Social media in all its forms (blogs, status updates, forums, file sharing…) is essentially media that is designed to disseminate information through social interaction. It has evolved through the basic human need for nurturing relationships and reflects a cultural shift, enabled by advances in web and mobile technology, that is arguably as significant as the invention of the printing press.
It is an indisputable fact that people are gravitating towards social media – the extraordinary success of Facebook, which now has over 400 million active users and yet still continues to expand is evidence of this. As communications professionals, we can’t stop this juggernaut or easily drive consumers elsewhere, much as we might prefer them to visit our client’s website before they log in to Facebook or Twitter. The advent of social media has given consumers unheralded power to find the information they want from where they want, and so we have to follow them; to go where they choose to hang out.
And with this in mind, in order to devise communications strategies that are truly effective at permeating the social media space, we need to understand what truly characterises social networks; what are the common denominators that define social media and that are driving its rapid pervasion throughout modern society?
Humans conform to tribal behaviour
The word ‘tribe’ conjures up images of ancient communities in the Amazonian jungle or deepest Africa.

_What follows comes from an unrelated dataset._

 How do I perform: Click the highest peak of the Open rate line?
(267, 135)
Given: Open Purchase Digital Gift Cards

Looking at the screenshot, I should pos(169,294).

And yet we all display tribal behaviour in everything we do. People form social groups with others who share common interests or ideas, and this is as true on the web as it is at the local health club. These clans of people display similar attributes and behaviours, and understanding and tapping into these is key to communicating effectively with the tribe in question and encouraging the spread of messages within it.
Different tribes speak different languages
Think of this in terms of your own company. Does the accounts department get excited by the latest initiative from the marketing department, or are they only concerned with invoicing and where the budget is coming from? What interests one tribe is not guaranteed to interest another, and the implication for marketers is that one approach doesn’t suit all. Your Facebook fans don’t necessarily communicate in the same way as MySpace advocates; just because you interact with bloggers doesn’t necessarily mean your messages will be disseminated via Twitter. The upshot is that information can get trapped within a tribe, as the buzz doesn’t spread between them. We must either try to overcome that friction (very difficult to do) or devise different initiatives for different tribes.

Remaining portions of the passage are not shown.